**Saved data entries:**
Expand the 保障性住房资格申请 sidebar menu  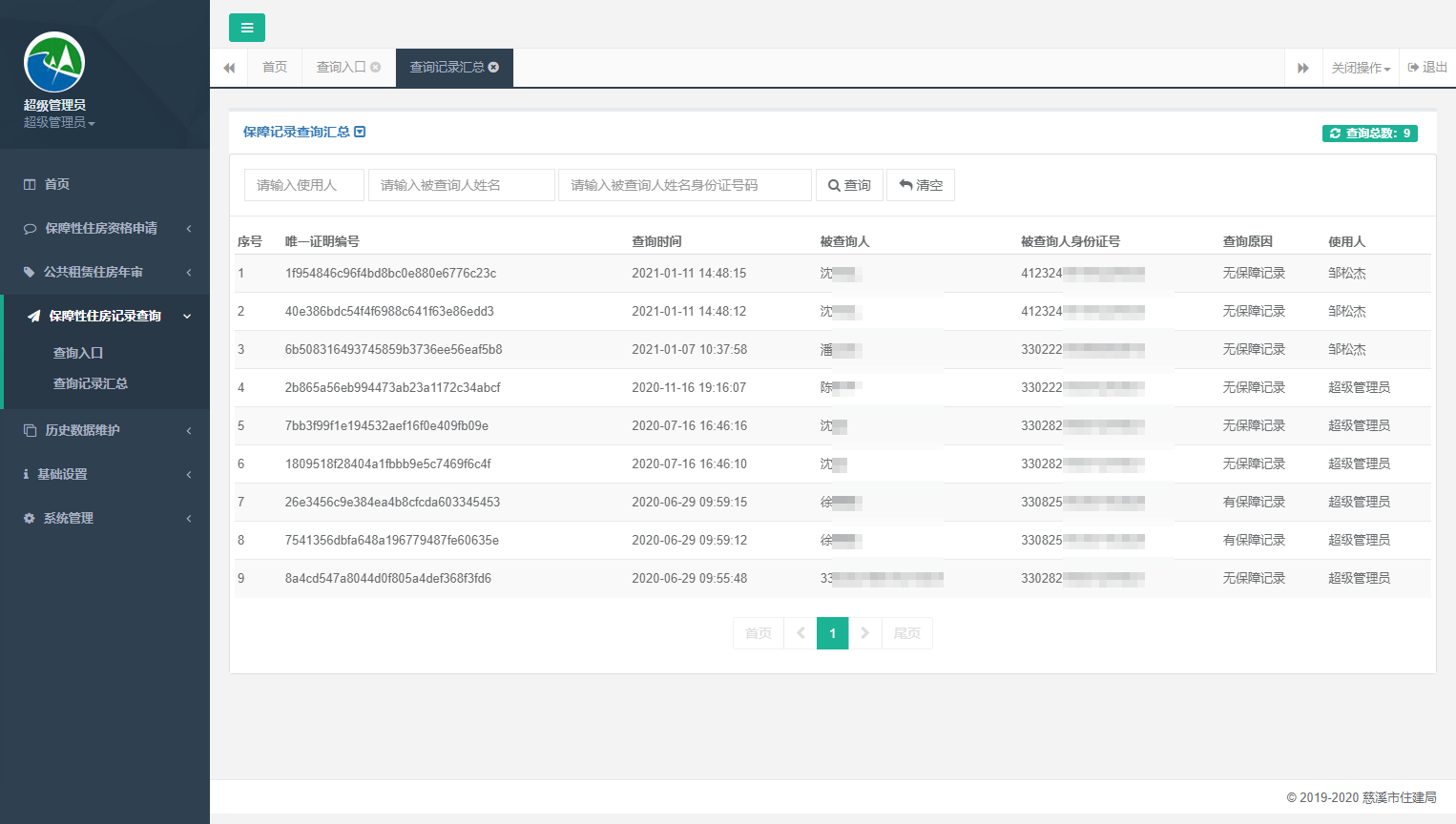(x=105, y=228)
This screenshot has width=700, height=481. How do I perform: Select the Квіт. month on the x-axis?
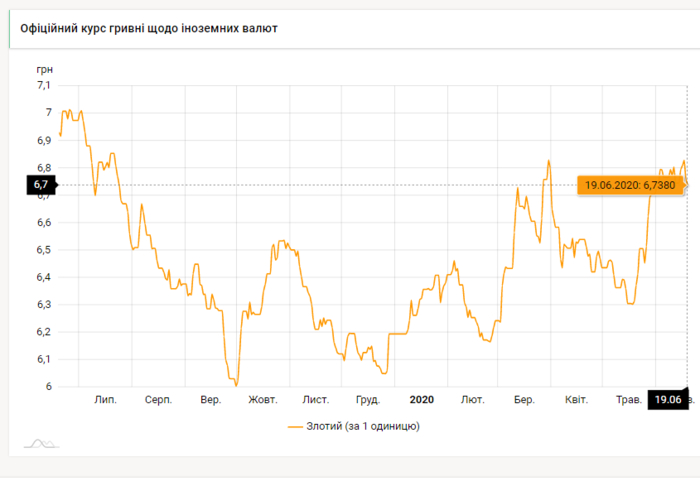[x=576, y=400]
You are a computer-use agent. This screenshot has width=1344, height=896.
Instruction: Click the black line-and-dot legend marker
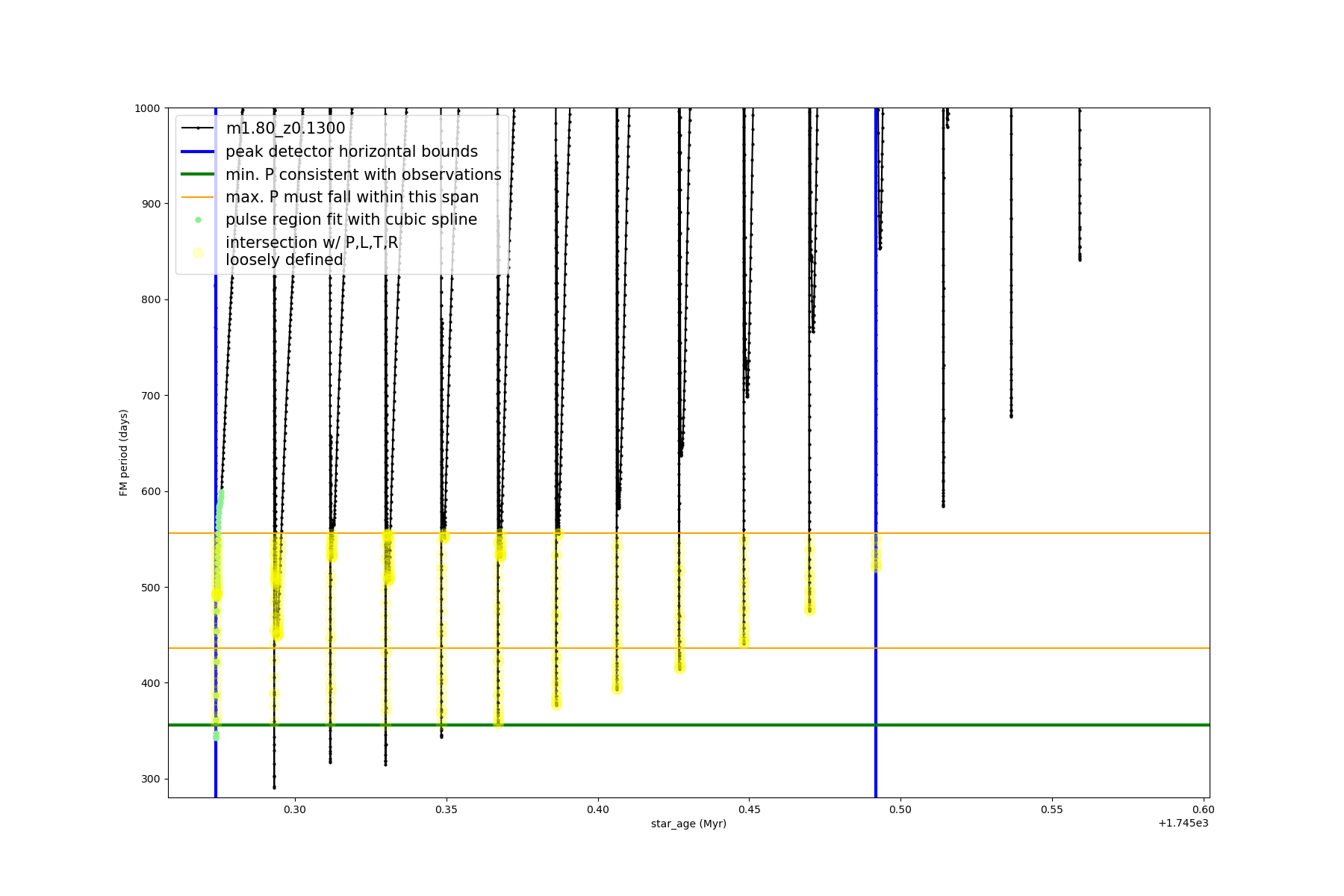[x=198, y=128]
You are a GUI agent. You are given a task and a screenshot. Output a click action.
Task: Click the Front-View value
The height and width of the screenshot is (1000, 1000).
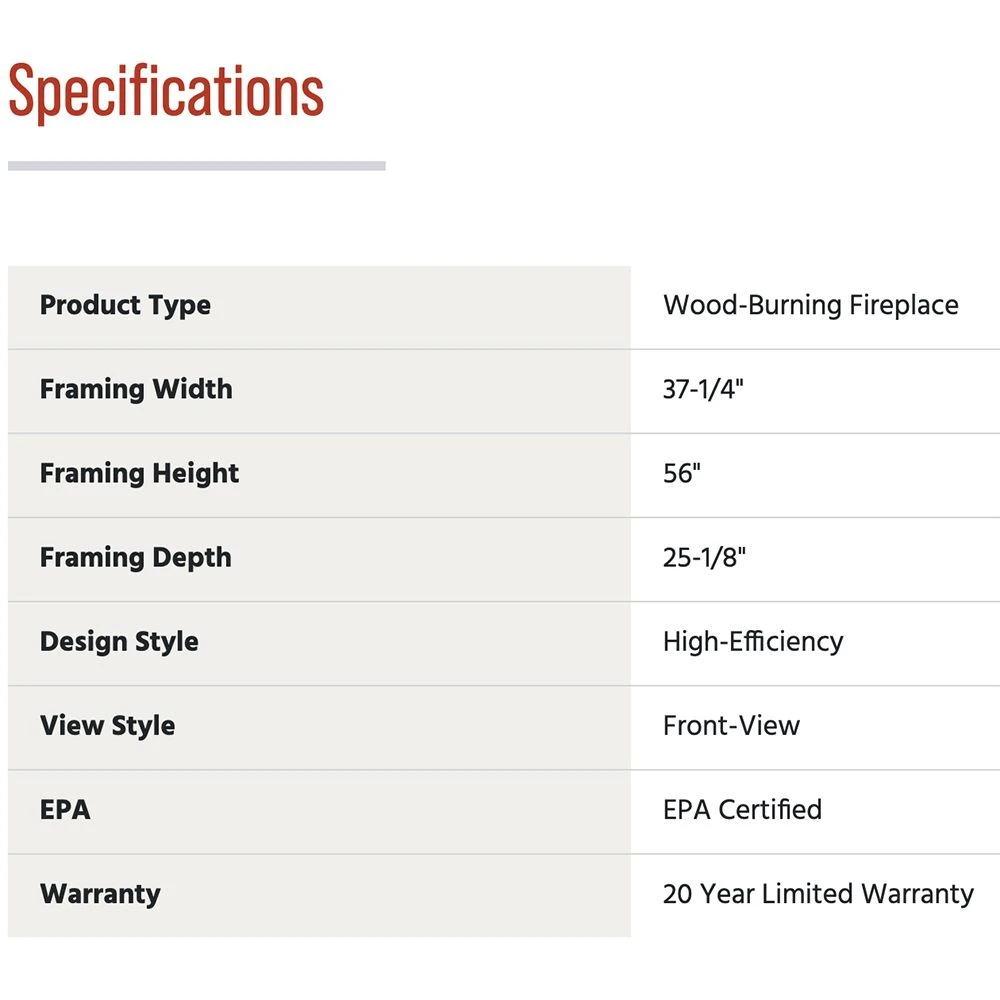[x=731, y=725]
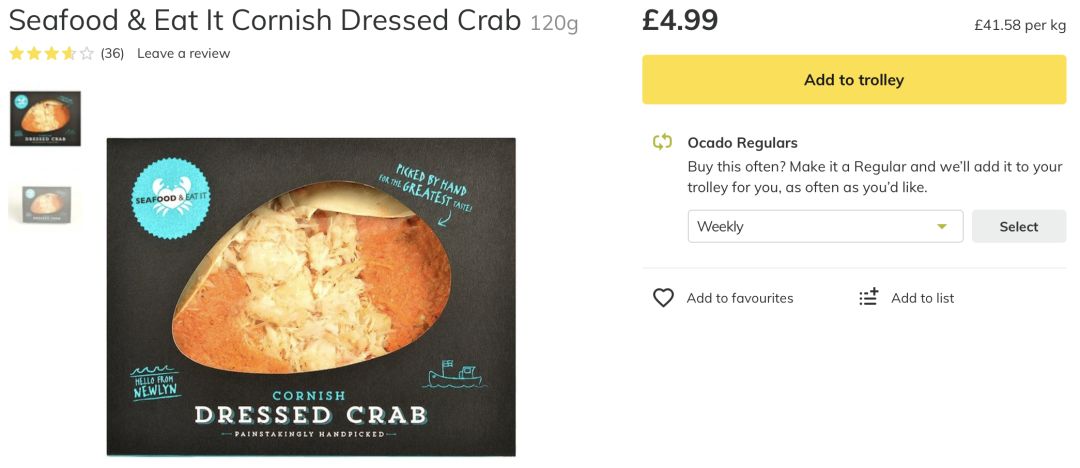Click the empty fifth star in the rating

tap(87, 54)
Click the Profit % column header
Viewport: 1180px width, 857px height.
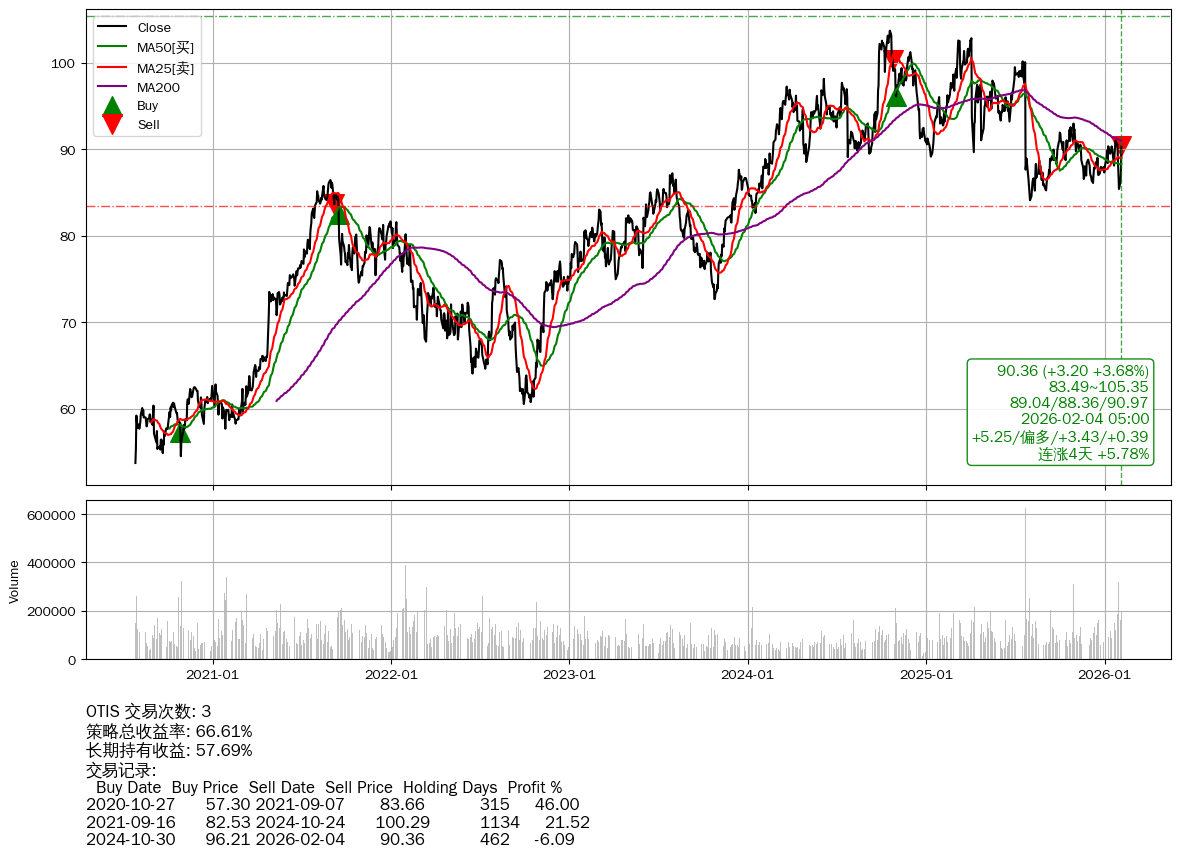pos(535,788)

**EXERCISE DETAILS:**
Respond with the number of lines in the entries that include the string "agent", and nothing besides.

**WORKED SOLUTION:**
2